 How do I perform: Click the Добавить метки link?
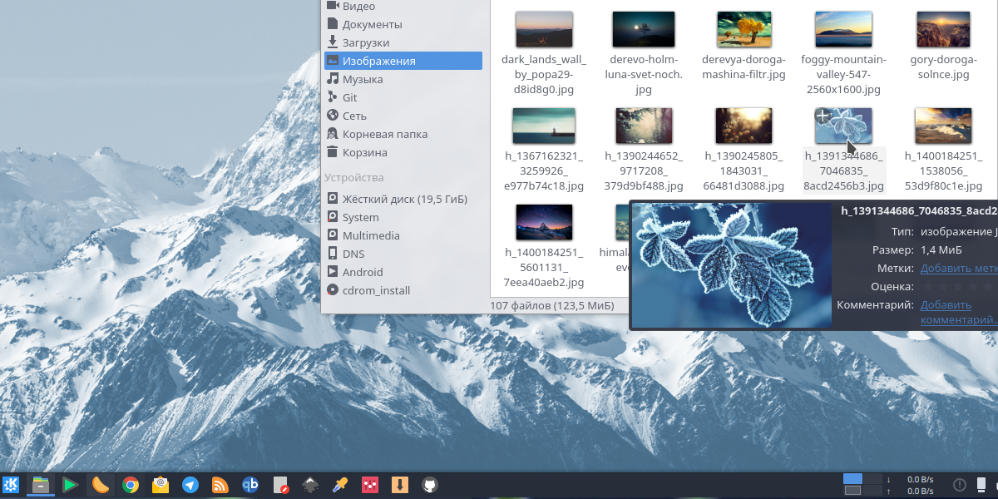[x=958, y=268]
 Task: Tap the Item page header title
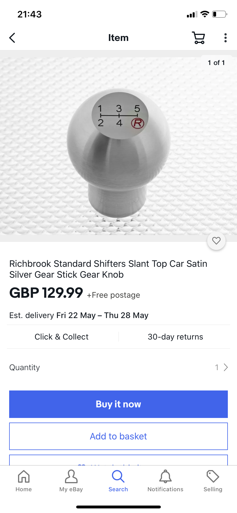118,38
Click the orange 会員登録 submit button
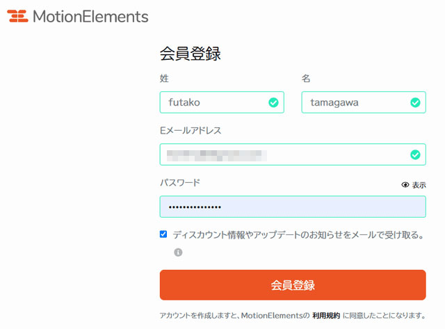The image size is (445, 329). 293,284
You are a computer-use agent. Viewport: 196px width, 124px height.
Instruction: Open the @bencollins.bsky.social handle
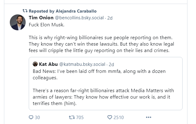click(x=79, y=18)
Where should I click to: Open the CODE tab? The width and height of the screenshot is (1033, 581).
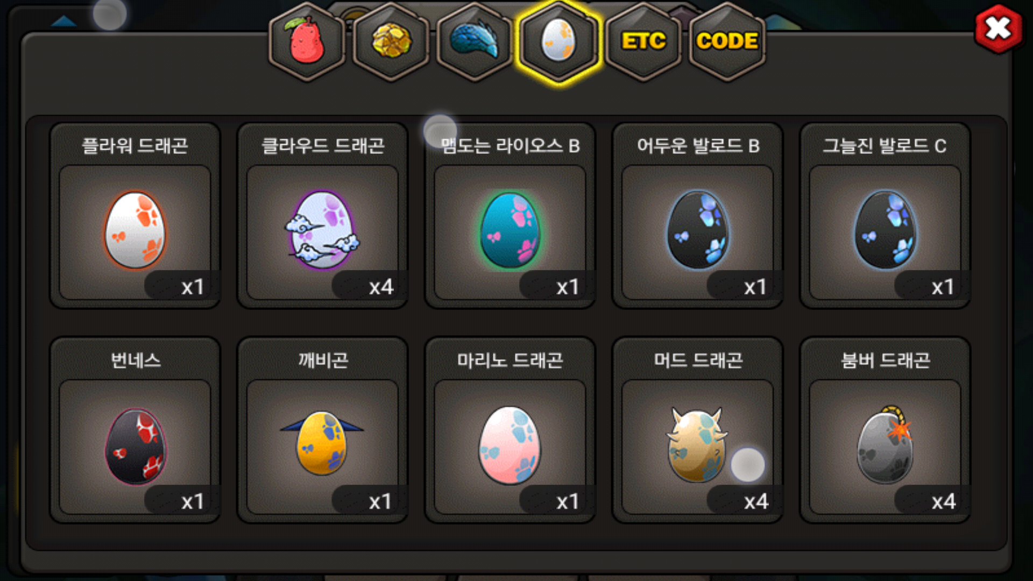click(x=727, y=42)
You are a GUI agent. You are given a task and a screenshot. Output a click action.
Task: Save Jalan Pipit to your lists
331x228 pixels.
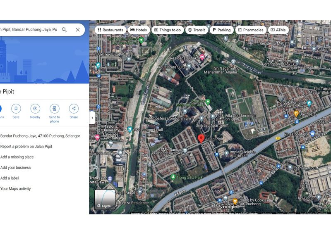pos(16,109)

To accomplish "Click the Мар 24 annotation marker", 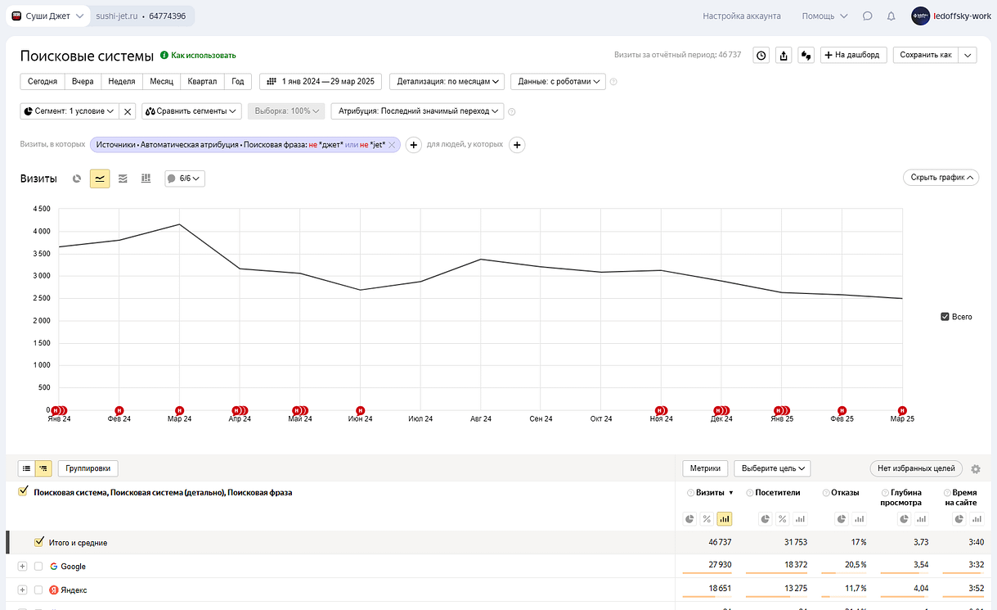I will 179,410.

• **TASK DIRECTIONS**:
Report, using only a number, how many lines above hold the word "agent".

• **EXPECTED ANSWER**:
2